8.00 a.m. next morning, reception called our room explaining that a Mr Gorman was in reception to see us – half asleep and confused I said send him up, To my surprise  my brother John had travelled through the night on a flight from San Francisco to be with me for the weekend – what a nice surprise and a nice gesture. We had breakfast together the three of us and then we let John off to bed for some needed sleep as we made our way to the Expo to pick up our race numbers. After a short trip on the subway we arrived at the Expo centre and collected our numbers, we did a bit of shopping and as we were leaving we bumped into Tom Tuohy walking down the street – Small world or what!! What really struck us at the Expo was the amount of NYPD cars, trucks, and heavily armed officers everywhere. Unfortunately this is the reality in the world we live in today and particularly after the Boston Marathon bombing organisers aren’t going to leave anything to chance in the U.S.  

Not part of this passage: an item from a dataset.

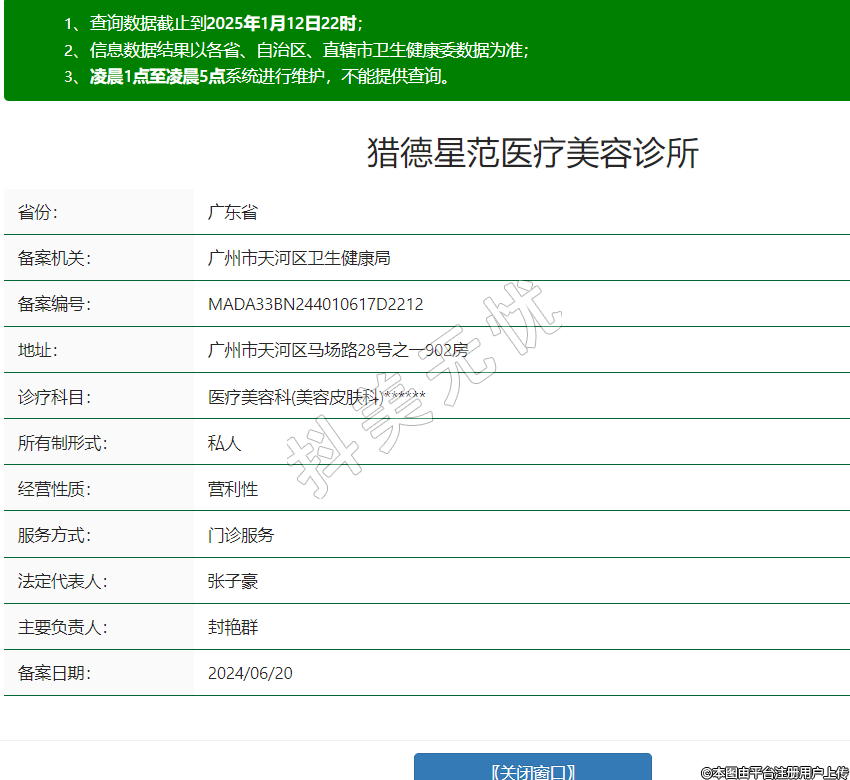
Task: Click the 关闭窗口 button
Action: pyautogui.click(x=532, y=770)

We spent the evening around Manhattan sightseeing taking in some landmark buildings such as the Empire State Building, Chrysler Building, Trump Tower, St Patricks Cathedral, Carnegie Hall, Times SQ, Grand Central Station etc. etc. the list goes on – it really is such a great city. True to our word we returned to Connolly’s for some Carb loading and had the Runners Pasta dinner, John Ward met his friend Orla and had a great chat not having seen her since Secondary school, As we left and went to pay, dinner was looked after by Orla a nice touch and also told us she would shout us on around mile 13 tomorrow, hard to beat the Clifden folk!! We stuck our heads into the bar next to Connolly’s called Lunney’s the barman was very chatty and said he once did the NY marathon by running six miles catching

a bus to central park and completing the last three miles unnoticed to the officials – didn’t think we would get away with that one!! I’d say he had the same story for every marathon runner he talked to that night whether it was true or not!! We didn’t stay out late as we knew we had an early start next morning. I booked a morning call for 4.45 a.m. the call never came and wasn’t needed as getting sleep the night before a marathon is hard at the best of times, but in the middle of Manhattan where fire engines, cop cars and traffic are 24 seven it’s very hard to sleep properly.

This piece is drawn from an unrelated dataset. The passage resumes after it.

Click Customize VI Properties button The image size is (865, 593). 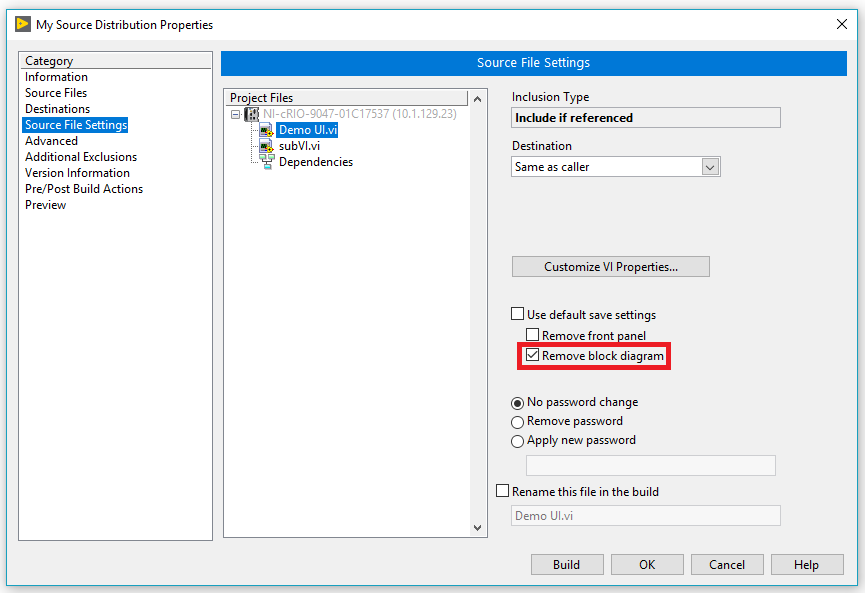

We got up and togged out for the big day with the usual application of band aids, Vaseline, race number etc. Breakfast comprised of a small bowl of porridge, toast and scramble eggs, we were conscious that the race would not start for another five hours so eat a bit extra than what we would normally eat before a marathon, I still remember the advice from a fellow runner in London – eat only half of what you think you want marathon morning however this rule did not apply in NY.

We gathered in the hotel lobby at 6.15 a.m. where hundreds of hopefuls were anxiously awaiting their transfers to the start line. Our transfer came at 6.30 and we were on our way. Incidentally we got some advice the night before not to bother with the bag drop as it was about one mile after the finish line and would take a long time to retrieve our bags. We decided we would try and get a poncho instead even though we had not opted for same when applying. We nominated PJ Carnew’s pub off Central Park as our meeting up point after the race and John my brother would have a change of clothes there for us.

The morning was quite cold but dry, so we wrapped up well and would throw away unwanted clothes at the start line. The bus transfer was supposed to be one hour but with traffic and road closures it took about 1¾ hours, we didn’t mind as we had loads of time to spare plus the journey was another great way to see parts of NY and take in the majestic buildings as they protrude the clouds. On route we could see the statue of Liberty as she waved us on wishing us the best of luck!! Actually the statue was smaller than I had imagined. As the bus made its way slowly through New Jersey and approached the start line in Staten Island again there was a large security operation in place. Roads were blocked with refuse trucks with their big metal rears facing oncoming traffic. In each truck there sat a heavily armed NYPD officer but no driver!! We disembarked the bus at approx. 8.30 and had to walk about half a mile to the screening area. All runners were screened and bags checked again no chances taken, I can say the officers were all in jovial spirits and exchanged chat with the runners which was nice – in actual fact it was good to see such security in place.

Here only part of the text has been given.